After posting its first sub-100% combined ratio excluding the impact of policyholder dividends in four years, Amica Mutual Insurance Co. is projecting even more favorable results for 2019.
The Lincoln, R.I.-based company in its annual statutory statement projected a 2019 combined ratio at the group level of 101.1%, including dividends and measuring other underwriting expenses relative to net premiums earned, as it expects a second consecutive year of marked improvement in its loss ratio. Amica Mutual and its Amica Property & Casualty Insurance Co. subsidiary generated a net underwriting profit in 2018 of $50.7 million, as calculated by S&P Global Market Intelligence, compared with a loss of $92.1 million in 2017.

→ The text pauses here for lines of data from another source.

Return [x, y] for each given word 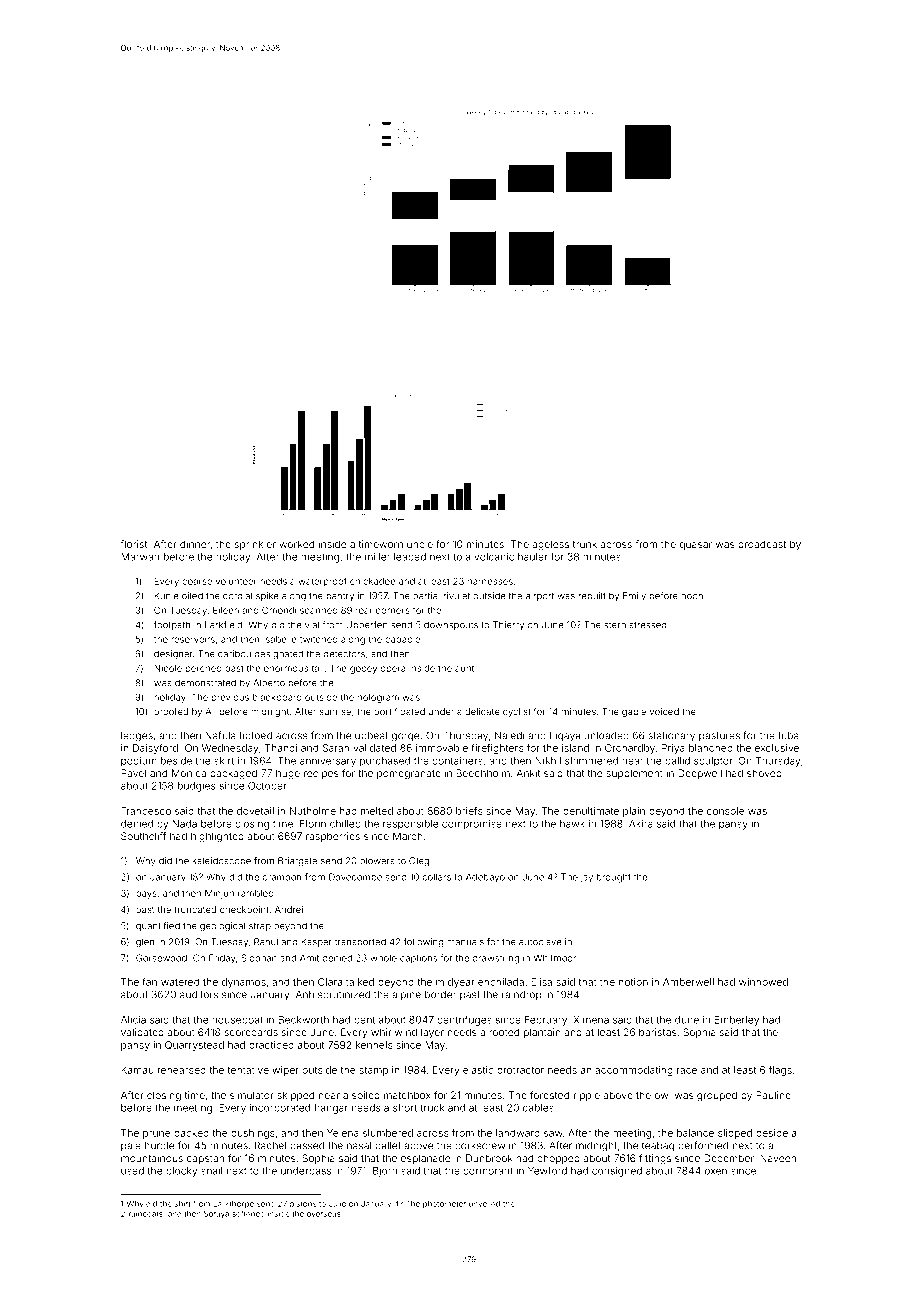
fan [149, 982]
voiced [664, 711]
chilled [345, 824]
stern [615, 625]
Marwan [140, 557]
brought [614, 878]
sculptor [713, 762]
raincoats [146, 1214]
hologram [378, 698]
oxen [716, 1171]
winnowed [763, 982]
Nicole [168, 668]
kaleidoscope [222, 861]
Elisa [541, 982]
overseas [324, 1214]
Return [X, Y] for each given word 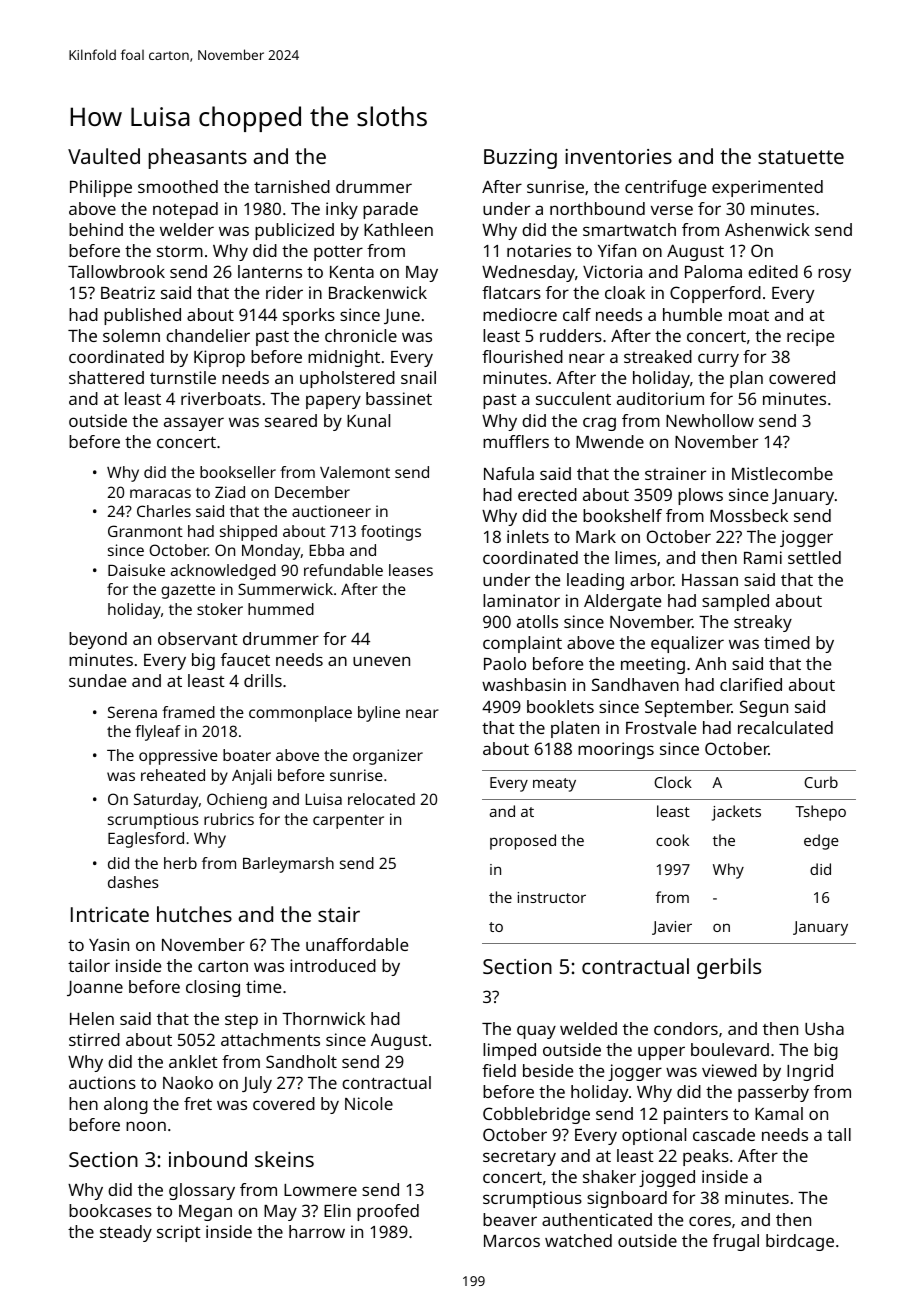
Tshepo [820, 813]
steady [126, 1233]
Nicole [369, 1103]
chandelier [208, 335]
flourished [522, 356]
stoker [220, 609]
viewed [729, 1070]
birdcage [800, 1242]
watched [578, 1240]
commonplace [300, 714]
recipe [810, 337]
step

The Amica Mutual group's 2018 combined ratio totaled 103.9% when weighing other underwriting expenses against net premiums earned and 103.5% when measuring them against net premiums written, which is the methodology primarily employed by S&P Global Market Intelligence. That compares with figures of 110.9% and 109.9%, respectively, in 2017.

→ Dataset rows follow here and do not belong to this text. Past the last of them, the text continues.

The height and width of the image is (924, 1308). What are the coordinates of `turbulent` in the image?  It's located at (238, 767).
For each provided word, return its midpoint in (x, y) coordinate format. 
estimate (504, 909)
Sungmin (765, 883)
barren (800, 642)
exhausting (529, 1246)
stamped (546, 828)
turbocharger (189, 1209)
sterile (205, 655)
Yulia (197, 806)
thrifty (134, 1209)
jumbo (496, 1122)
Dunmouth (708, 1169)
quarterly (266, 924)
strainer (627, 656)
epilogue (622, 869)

The combined ratio excluding policyholder dividends was below 98% in 2018 on either basis, versus results above 103% in 2017. The group's combined ratio exceeded 100% both with and without the impact of policyholder dividends in 2015 and 2016 as well.
The policyholder dividend ratio averaged 6.9% during the last four years; it totaled 6.1% in 2018 as management said that it decided to lower dividend rates in several key states. The forecast combined ratio for 2019 suggests a result excluding the impact of dividends of around 95%.

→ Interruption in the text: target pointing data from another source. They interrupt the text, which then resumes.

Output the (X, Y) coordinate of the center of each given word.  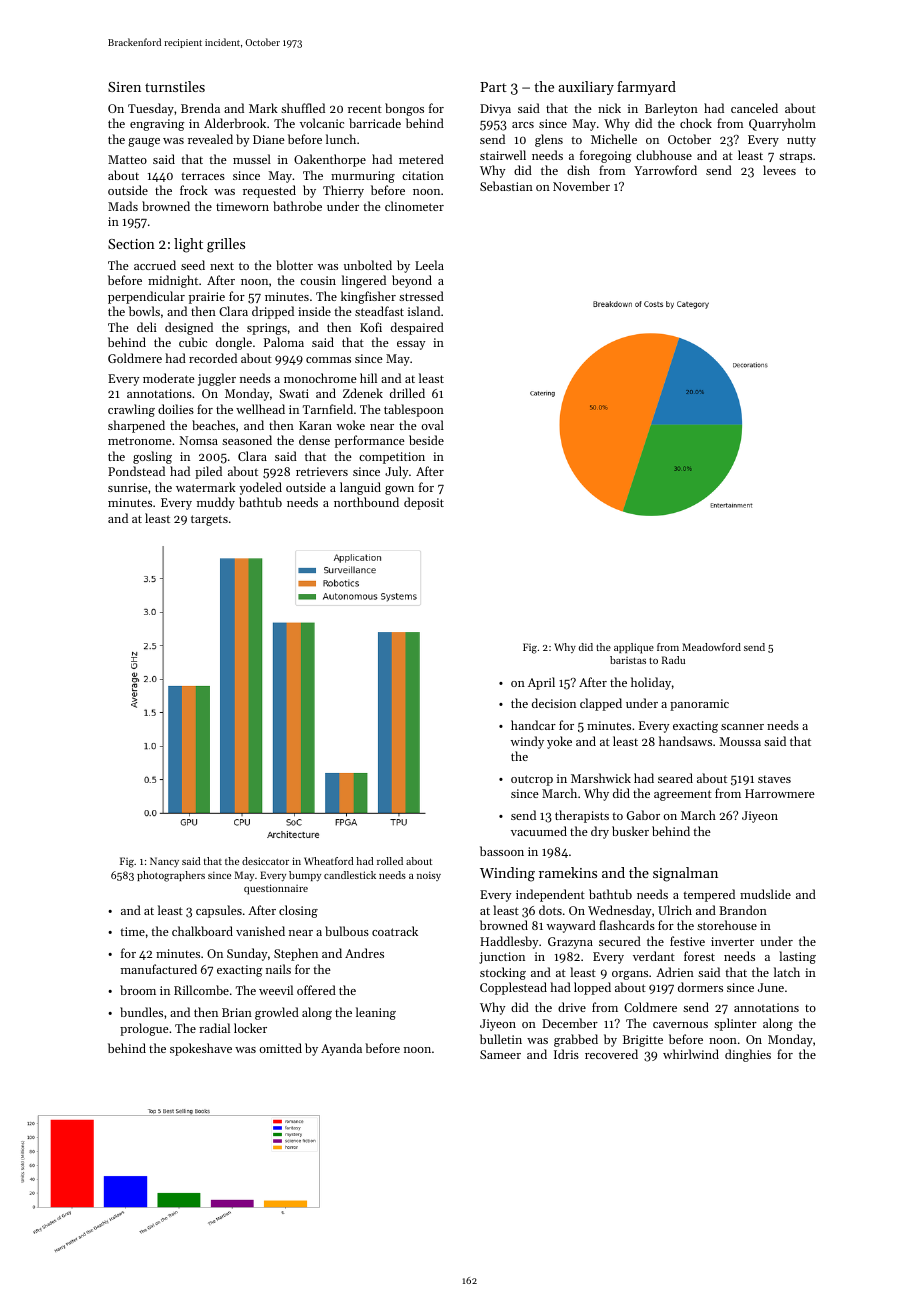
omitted (281, 1048)
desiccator (265, 861)
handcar (533, 725)
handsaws (685, 741)
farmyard (646, 88)
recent (365, 109)
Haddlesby (509, 942)
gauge (144, 142)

A lower net loss ratio accounted for most of the year-over-year improvement in 2018 as the group's result fell to 63.6% from 69.3% in 2017. Amica Mutual issued a forecast for a 59.4% net loss ratio at the group level in 2019, which would represent its best result since the 55.2% it posted in 2014. The company said more favorable claims activity and continued benefits from rate increases will drive the improvement in its loss ratio.
Loss ratios in both the private auto and homeowners business lines "remained slightly elevated" in 2018, according to the company, but a closer look at statutory data shows that Amica Mutual saw improvement in each of those core areas of focus.
S&P Global Market Intelligence calculates a direct loss and defense and cost containment expense, or DCCE, ratio of 62.1% in homeowners for 2018, down from just under 70% in 2017, but above the results the group produced in that line from 2012 through 2014 and in 2016. Amica Mutual said winter weather, hail and fire loss experience was elevated in 2018, adversely affecting the homeowners results, pointing specifically to "two major hailstorms" in Texas and Colorado in June of that year.
The group's direct loss and DCCE ratio across the private auto business lines was 69.8% in 2018, down from 74.9% in 2017 and the lowest such result since 2014's 66.2%. Trends varied across coverages, however. While the private auto physical damage direct loss and DCCE ratio tumbled by 10 percentage points to a best-in-four-years 64.9%, the other private auto liability direct loss and DCCE ratio fell by just 1 percentage point to 73.8%. Direct premiums earned for the group's private auto business, across coverages, increased by 6.3% at the same time direct losses and DCCE incurred fell by 1.2%. Amica Mutual noted particular improvement in comprehensive claims on a year-over-year basis given the impact of Hurricane Harvey on 2017 results.
Amica Mutual also observed that its auto losses remained higher as it felt the effects of broader trends involving distracted driving, rising repair costs, and more drivers on the road during a time of low unemployment rates and gasoline prices.
Those factors appear to be considerably more muted on an industrywide basis in 2018, however, relative to the three prior years. Strength in the private auto business represented the leading driver of the largest net underwriting profit in 12 years for the market-leading group headed by State Farm Mutual Automobile Insurance Co., for example. The nation's No. 2 and No. 3 private auto writers, Berkshire Hathaway Inc.'s GEICO Corp. companies and Progressive Corp., also showed considerable year-over-year improvements in statutory underwriting profitability.
Amica Mutual is in the process of converting auto policies in certain markets to six-month terms from 12-month terms as it seeks the ability to respond more rapidly to the changing underwriting conditions. It first offered those terms in the fourth quarter of 2018 in Texas and Florida, and plans to do so in 18 additional states in 2019. According to one product filing regarding the forthcoming change in New Jersey, the group indicated that all of its private auto insureds in that state would default to six-month terms upon renewal.